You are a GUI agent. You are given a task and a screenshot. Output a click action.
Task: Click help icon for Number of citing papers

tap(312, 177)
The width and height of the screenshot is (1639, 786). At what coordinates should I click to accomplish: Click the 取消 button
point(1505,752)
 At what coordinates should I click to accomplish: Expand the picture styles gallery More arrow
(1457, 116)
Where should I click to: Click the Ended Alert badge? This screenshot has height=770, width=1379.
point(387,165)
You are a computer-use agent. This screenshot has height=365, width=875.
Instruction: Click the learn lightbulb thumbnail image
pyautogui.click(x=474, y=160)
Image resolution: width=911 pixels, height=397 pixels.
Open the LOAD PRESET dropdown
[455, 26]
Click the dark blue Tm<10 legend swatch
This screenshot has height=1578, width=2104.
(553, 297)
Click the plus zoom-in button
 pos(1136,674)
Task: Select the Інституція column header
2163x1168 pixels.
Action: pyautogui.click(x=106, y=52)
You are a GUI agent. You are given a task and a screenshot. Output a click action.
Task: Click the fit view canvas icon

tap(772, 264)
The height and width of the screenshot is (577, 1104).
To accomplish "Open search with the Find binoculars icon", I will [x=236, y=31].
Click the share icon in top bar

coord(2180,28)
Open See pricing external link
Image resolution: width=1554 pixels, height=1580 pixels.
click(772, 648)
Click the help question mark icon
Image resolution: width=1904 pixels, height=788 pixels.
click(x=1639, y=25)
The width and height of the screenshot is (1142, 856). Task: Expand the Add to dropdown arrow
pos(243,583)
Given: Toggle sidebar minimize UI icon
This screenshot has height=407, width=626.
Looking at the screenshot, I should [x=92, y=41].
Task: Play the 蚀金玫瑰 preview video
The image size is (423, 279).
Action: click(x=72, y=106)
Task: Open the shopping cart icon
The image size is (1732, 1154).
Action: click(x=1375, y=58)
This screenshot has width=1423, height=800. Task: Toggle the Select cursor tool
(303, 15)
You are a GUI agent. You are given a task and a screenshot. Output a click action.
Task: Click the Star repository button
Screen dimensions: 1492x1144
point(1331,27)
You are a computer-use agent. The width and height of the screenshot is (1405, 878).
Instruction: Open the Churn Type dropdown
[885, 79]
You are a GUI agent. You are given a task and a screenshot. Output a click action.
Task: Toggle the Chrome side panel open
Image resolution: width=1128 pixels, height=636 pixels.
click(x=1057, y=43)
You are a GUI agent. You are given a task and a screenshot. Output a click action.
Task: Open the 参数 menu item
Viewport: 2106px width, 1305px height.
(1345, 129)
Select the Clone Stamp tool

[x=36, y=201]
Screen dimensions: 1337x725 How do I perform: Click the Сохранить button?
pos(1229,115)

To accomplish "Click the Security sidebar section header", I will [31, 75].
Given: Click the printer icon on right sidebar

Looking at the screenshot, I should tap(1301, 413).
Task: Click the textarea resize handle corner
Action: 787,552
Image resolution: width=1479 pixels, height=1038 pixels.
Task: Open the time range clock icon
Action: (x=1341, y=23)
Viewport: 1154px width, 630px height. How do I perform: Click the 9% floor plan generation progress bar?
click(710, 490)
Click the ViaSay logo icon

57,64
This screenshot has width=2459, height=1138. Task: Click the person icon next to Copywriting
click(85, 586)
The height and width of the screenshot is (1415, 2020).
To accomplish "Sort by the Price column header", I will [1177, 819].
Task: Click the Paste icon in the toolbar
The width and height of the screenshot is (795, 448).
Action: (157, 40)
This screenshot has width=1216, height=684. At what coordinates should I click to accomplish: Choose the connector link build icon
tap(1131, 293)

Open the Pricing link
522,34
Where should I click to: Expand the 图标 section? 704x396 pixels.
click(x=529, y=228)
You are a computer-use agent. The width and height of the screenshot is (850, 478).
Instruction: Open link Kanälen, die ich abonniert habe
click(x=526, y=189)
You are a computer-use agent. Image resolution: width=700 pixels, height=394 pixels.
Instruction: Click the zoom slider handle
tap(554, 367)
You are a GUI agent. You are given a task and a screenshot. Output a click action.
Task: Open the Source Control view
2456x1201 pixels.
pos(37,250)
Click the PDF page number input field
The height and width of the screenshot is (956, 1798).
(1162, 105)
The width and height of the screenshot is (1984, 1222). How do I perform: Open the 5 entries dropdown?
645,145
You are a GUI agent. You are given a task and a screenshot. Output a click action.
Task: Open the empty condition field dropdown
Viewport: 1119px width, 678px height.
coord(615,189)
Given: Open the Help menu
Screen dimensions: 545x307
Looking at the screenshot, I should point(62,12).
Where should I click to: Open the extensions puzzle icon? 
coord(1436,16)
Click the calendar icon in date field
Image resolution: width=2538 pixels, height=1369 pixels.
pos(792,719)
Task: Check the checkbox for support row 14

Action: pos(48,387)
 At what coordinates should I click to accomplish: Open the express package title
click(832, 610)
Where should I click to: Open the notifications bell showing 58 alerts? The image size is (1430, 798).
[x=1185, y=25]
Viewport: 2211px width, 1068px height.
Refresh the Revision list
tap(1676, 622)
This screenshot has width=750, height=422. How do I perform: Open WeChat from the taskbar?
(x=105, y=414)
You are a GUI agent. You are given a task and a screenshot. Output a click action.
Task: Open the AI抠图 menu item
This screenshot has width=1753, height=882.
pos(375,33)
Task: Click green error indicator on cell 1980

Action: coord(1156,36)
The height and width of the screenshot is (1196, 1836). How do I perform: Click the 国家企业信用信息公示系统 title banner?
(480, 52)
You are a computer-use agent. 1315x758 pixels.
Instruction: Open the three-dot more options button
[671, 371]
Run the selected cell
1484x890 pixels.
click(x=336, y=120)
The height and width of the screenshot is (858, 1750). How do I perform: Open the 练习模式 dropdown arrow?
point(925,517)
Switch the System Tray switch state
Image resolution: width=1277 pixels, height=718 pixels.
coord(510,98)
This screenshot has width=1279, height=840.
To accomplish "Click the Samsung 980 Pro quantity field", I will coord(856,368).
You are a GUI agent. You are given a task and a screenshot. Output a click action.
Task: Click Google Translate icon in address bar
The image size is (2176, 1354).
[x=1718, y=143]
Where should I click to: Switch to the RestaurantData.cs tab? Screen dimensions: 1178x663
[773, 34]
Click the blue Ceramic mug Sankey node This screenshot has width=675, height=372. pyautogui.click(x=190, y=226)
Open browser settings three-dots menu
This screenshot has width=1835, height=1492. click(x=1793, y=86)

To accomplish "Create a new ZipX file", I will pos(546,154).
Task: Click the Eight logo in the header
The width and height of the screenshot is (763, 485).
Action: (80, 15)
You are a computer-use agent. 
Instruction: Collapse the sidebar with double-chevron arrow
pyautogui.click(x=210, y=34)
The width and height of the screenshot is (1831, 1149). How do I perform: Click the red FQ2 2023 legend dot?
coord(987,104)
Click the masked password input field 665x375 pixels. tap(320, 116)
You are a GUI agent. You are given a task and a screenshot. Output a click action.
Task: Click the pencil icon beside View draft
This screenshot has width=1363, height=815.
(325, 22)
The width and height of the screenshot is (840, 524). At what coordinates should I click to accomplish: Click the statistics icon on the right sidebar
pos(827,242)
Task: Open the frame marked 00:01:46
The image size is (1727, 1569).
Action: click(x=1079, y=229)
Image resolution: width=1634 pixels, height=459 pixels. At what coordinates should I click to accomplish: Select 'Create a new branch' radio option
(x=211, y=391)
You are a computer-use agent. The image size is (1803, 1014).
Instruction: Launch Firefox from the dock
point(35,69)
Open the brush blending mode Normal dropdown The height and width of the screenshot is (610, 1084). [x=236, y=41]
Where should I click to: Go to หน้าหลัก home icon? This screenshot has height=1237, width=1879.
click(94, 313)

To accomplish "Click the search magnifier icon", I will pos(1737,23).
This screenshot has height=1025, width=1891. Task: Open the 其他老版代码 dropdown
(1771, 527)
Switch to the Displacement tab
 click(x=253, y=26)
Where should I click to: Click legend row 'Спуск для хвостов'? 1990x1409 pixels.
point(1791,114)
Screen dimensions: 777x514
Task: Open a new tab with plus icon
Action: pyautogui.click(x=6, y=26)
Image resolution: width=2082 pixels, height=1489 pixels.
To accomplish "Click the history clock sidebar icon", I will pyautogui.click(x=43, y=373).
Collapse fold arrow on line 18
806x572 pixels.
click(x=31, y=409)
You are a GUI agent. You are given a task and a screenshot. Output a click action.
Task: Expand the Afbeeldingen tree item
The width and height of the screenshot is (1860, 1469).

• [TO DO]: Quote only the stretch of lines that starts the data above and ends with the line containing "The height and width of the screenshot is (577, 1104).", both included.

• [REPLY]:
You are a GUI agent. You are given a task and a screenshot. Output a click action.
Task: Click help icon for Number of citing papers

tap(312, 177)
The width and height of the screenshot is (1639, 786). At what coordinates should I click to accomplish: Click the 取消 button
point(1505,752)
 At what coordinates should I click to accomplish: Expand the picture styles gallery More arrow
(1457, 116)
Where should I click to: Click the Ended Alert badge? This screenshot has height=770, width=1379.
point(387,165)
You are a computer-use agent. This screenshot has height=365, width=875.
Instruction: Click the learn lightbulb thumbnail image
pyautogui.click(x=474, y=160)
Image resolution: width=911 pixels, height=397 pixels.
Open the LOAD PRESET dropdown
[455, 26]
Click the dark blue Tm<10 legend swatch
This screenshot has height=1578, width=2104.
(553, 297)
Click the plus zoom-in button
 pos(1136,674)
Task: Select the Інституція column header
2163x1168 pixels.
Action: pyautogui.click(x=106, y=52)
You are a GUI agent. You are given a task and a screenshot. Output a click action.
Task: Click the fit view canvas icon

tap(772, 264)
The height and width of the screenshot is (577, 1104).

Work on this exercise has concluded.